Within this framework, we designed an original approach to determine for the first time the impact of digestive physicochemical parameters on C. parvum infection, in a human and age-dependent context. The aim of the present study was to use the sophisticated TIM-1 model for a comparative analysis of C. parvum infection under the digestive conditions encountered in young children (from 6 months to 2 years) or in adults following the simulated digestion of a glass of contaminated water. Various parasite parameters, from the parasite excystation kinetics and global gene expression, to the sporozoite physiological state and infectivity, were monitored throughout the simulated human digestions.

Cells and parasites

Human ileocecal adenocarcinoma cells (HCT-8) were purchased from the American Type Culture Collection, cultured in RPMI 1640 with phenol red supplemented with 2 mM GlutaMAX™, 10% (v/v) heat-inactivated fetal bovine serum (FBS), 1 mM sodium pyruvate, 50 U/ml penicillin, and 50 µg/ml streptomycin and maintained at 37 °C in a humidified atmosphere under 5% CO₂. The C. parvum INRAE Nluc strain was generated by transgenesis to produce Nluc-expressing parasites, and purified as described in Swale et al., 2019 [17].

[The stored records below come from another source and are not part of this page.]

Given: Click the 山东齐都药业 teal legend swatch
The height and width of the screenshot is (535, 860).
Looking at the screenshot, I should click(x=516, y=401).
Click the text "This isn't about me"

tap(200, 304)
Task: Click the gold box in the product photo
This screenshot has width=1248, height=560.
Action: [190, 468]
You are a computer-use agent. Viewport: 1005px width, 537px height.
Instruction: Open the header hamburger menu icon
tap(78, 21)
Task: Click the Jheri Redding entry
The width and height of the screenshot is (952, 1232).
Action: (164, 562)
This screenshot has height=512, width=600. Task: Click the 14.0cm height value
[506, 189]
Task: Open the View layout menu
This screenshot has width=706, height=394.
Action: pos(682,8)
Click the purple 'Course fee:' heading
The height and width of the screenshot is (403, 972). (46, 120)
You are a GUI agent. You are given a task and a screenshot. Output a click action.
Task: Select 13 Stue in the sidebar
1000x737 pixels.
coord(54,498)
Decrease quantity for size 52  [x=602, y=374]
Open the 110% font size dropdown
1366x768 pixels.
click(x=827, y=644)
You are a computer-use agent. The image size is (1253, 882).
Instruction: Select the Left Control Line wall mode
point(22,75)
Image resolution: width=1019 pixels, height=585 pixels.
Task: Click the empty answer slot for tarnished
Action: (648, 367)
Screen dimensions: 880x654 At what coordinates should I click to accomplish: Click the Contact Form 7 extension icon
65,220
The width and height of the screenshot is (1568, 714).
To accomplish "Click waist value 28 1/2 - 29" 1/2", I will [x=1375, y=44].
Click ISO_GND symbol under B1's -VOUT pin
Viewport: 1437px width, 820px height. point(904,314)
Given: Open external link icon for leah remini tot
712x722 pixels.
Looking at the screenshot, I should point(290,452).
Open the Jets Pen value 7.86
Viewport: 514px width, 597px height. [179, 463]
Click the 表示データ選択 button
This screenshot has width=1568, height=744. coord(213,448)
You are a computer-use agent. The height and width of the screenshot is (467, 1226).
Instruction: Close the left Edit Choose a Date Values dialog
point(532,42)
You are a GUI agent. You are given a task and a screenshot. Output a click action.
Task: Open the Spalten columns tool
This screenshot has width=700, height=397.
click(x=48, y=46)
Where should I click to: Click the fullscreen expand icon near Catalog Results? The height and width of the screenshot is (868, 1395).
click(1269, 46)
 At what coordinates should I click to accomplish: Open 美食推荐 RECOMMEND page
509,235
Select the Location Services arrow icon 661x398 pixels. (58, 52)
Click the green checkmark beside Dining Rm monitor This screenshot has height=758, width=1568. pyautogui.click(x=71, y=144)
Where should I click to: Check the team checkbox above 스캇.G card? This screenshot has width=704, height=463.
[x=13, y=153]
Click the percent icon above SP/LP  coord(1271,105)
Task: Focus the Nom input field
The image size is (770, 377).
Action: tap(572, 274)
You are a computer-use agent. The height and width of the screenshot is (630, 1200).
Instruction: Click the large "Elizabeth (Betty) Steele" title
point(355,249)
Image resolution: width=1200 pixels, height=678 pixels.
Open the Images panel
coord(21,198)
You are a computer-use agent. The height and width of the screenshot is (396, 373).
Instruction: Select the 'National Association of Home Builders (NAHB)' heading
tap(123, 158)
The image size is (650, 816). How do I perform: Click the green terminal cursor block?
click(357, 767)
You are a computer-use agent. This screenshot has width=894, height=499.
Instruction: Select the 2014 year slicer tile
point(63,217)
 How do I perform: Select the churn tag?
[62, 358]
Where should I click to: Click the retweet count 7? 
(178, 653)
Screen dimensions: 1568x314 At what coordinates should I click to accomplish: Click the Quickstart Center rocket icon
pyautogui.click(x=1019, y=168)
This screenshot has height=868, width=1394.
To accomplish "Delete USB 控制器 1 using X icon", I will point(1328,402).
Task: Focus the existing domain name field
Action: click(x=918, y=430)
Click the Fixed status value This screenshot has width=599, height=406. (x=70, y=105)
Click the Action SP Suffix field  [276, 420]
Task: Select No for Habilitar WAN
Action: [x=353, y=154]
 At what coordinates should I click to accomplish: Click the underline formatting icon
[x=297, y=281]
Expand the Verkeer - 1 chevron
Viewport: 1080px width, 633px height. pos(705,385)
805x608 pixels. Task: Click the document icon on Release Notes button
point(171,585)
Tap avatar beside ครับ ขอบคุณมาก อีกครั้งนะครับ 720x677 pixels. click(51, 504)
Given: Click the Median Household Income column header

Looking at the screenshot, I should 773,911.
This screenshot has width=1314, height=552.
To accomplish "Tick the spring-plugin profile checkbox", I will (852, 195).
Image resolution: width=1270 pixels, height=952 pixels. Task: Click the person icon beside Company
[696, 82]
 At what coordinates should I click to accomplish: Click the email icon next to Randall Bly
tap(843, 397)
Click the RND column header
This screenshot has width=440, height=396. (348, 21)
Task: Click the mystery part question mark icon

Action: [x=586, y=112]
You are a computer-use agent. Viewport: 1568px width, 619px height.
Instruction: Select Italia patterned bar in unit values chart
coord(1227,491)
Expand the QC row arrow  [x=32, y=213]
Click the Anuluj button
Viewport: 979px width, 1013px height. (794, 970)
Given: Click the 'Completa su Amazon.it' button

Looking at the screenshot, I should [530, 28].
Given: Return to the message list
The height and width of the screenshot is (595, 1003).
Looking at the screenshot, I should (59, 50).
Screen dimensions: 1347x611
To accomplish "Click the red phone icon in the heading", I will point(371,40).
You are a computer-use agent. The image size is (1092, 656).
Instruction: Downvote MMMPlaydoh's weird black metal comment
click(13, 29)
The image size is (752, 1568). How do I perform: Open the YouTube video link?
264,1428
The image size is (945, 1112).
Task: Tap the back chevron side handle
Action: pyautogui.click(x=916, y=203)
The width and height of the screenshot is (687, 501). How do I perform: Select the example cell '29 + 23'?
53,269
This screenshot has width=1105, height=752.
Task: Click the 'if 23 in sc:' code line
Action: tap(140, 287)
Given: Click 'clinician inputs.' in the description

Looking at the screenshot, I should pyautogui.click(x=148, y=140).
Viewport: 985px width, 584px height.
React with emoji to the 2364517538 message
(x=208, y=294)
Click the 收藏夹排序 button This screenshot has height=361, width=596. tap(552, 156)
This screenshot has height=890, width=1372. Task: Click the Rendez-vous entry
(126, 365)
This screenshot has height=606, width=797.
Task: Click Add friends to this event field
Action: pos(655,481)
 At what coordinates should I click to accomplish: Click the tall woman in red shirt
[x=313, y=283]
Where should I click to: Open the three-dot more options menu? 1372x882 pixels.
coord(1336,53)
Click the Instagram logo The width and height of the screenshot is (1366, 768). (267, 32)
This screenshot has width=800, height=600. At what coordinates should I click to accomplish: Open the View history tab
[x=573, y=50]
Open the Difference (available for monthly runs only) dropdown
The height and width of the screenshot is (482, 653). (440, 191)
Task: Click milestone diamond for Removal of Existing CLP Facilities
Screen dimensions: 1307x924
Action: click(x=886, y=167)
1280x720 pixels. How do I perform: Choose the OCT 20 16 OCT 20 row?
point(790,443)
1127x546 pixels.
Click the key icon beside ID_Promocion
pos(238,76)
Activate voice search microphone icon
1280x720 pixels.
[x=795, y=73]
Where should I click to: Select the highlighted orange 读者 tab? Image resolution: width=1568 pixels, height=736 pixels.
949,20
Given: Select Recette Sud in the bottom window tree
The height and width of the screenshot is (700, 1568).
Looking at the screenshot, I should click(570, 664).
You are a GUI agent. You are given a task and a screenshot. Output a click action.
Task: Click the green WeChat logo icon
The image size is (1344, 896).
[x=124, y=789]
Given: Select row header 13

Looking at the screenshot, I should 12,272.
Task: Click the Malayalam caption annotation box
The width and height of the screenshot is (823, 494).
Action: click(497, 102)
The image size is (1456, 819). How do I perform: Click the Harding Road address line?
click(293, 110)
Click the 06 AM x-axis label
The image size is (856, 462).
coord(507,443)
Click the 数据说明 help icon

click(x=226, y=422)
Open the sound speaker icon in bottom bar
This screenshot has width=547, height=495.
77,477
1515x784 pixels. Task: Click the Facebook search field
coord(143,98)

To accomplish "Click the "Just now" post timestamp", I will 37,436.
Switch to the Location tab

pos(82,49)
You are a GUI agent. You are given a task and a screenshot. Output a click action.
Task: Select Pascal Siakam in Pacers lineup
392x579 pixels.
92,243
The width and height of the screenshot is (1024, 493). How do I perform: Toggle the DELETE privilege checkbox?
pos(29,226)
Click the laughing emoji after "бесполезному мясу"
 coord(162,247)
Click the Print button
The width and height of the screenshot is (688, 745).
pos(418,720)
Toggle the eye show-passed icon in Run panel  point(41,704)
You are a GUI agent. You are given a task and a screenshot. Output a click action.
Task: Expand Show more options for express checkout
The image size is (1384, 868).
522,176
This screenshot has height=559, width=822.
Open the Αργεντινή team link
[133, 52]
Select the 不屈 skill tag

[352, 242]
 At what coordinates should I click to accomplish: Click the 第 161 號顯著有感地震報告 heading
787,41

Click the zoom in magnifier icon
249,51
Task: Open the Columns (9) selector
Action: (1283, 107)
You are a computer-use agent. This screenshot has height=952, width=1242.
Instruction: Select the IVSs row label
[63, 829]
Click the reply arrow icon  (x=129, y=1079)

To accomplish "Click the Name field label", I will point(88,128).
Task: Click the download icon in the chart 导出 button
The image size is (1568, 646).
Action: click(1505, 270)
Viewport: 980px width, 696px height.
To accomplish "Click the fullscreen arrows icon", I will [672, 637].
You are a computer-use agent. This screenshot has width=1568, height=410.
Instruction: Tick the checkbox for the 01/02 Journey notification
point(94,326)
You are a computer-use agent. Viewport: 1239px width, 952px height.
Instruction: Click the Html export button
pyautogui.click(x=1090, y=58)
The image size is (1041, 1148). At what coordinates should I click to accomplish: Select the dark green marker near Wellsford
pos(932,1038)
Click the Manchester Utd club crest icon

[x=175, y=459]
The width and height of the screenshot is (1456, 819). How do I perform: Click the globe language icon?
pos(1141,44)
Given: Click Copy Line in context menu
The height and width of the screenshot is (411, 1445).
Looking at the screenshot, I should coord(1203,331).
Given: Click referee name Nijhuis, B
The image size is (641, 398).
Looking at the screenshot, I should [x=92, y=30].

In vitro digestions in the TIM-1 gastrointestinal model

The TIM-1 model (TNO, Zeist, The Netherlands) consists of four successive compartments simulating the human stomach and the three segments of the small intestine (duodenum, jejunum, and ileum) (Fig. 1). The main parameters of digestion, such as body temperature, pH, peristaltic mixing and transport, gastric, biliary, and pancreatic secretions and passive absorption of small molecules and water, are reproduced as accurately as possible, as already described [16]. The TIM-1 system was programmed as described in Table 1 to reproduce, based on in vivo data, the digestive conditions observed in a healthy adult or a young child (from 6 months to 2 years) when a glass of water is ingested. The TIM-1 system was inoculated with a parasite suspension consisting of 200 mL of mineral water (Volvic^®, Danone, France) experimentally contaminated with 1 ×  10⁸ oocysts of the C. parvum INRAE Nluc strain. Two sets of experiments were performed: gastric digestions where the stomach compartment was solely used (total duration of 60 min) and gastrointestinal digestions using the entire TIM-1 model (total duration of 300 min). Digestions were run in triplicate.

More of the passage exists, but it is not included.